Las estadísticas hablan por sí solas. Y ponen en el marco de las dificultades hospitalarias la importancia que tienen las campañas preventivas que suelen llevarse a cabo para disminuir el flagelo de las infecciones respiratorias agudas (IRA), pero que en la realidad se vieron superadas por la cantidad de pacientes que sufren las distintas patologías de las IRA.
Nadie desconoce que el gobierno provincial ha encarado en los últimos tiempos una importante tarea en el ámbito de la salud pública, mejorando algunos servicios esenciales en los hospitales, sin embargo no ha mantenido una política para solucionar la eterna problemática del personal médico, de paramédicos y de enfermería que muchas veces, al no ser recompensados debidamente por el trabajo que desarrollan, emigran al sector privado.
En el caso del hospital público local eso se comprueba basándonos en las estadísticas que marcan una desprolijidad evidente al no resarcir la falta de profesionales que atienden un área tan sensible como es la guardia de urgencias, en especial, y los consultorios externos en general, donde también la crisis golpea, simplemente porque no hay presupuesto para esos médicos con sueldos que dignifiquen sus prestaciones.
Un médico de guardia, que pidió reserva de su identidad, dijo a nuestro diario que "esta temporada invernal hemos trabajado a destajo; no culpamos a los directivos actuales porque ellos se manejan con un presupuesto bajo a pesar que el hospital está descentralizado; y hay números estadísticos que marcan una realidad: entre el viernes 20 y el domingo 22 de agosto último atendimos en guardia de urgencias alrededor de 600 niños, es decir un promedio de 200 chicos cada 24 horas, tarea que ha estado a cargo, en el mejor de los casos, de un solo pediatra por día y a veces apoyado con el refuerzo de otro profesional".
Sin lugar a dudas que es imposible que cada uno de estos médicos atiendan tantos niños con el tiempo necesario que ese trabajo requiere. Porque así, sin un control exhaustivo, ese paciente se va auscultado a medias y seguramente que volverá a la guardia más tarde o en horas de la madrugada.

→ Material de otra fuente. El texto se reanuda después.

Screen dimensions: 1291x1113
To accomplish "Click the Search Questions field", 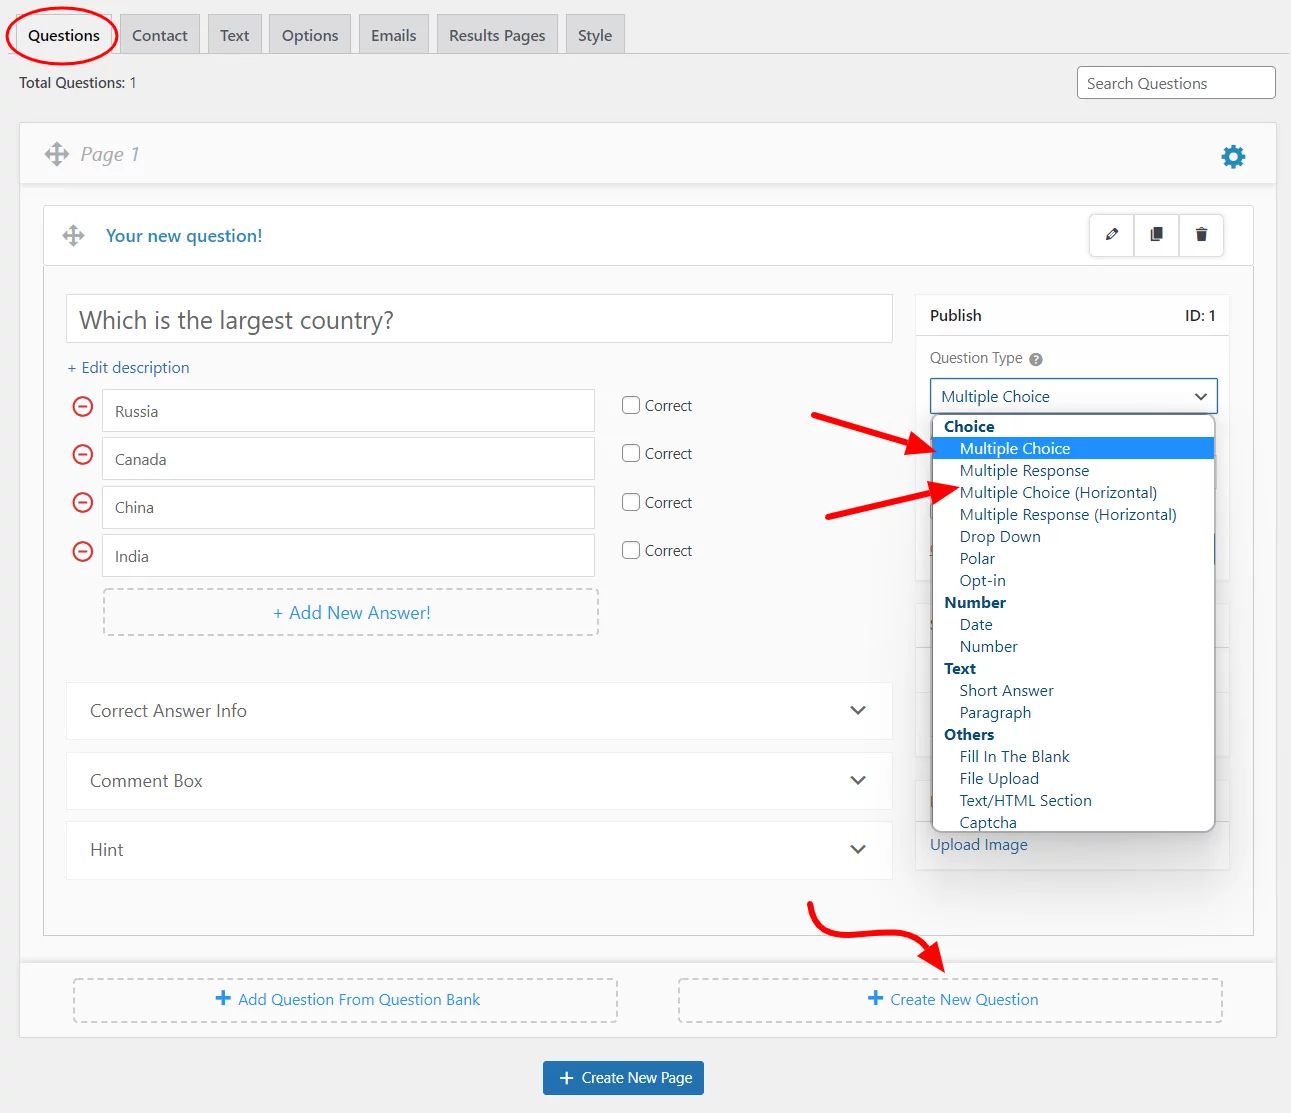I will tap(1175, 83).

Otro profesional pediatra, que trabajó muchos años en la guardia, consultado sobre el particular señaló que "este problema es de antigua data, han ido pasando los gobiernos y la guardia de urgencias nunca fue considerada para cumplir solamente esa delicada misión; al contrario, sobre ella recayó toda la responsabilidad hospitalaria y los fines de semana mucho más. Entonces, cuando la guardia está repleta de pacientes es lógico que la gente se enardezca por la demora y el público insulte, y hasta intente agredir al personal de ese servicio. La responsabilidad está en otra parte, sin lugar a dudas", dijo.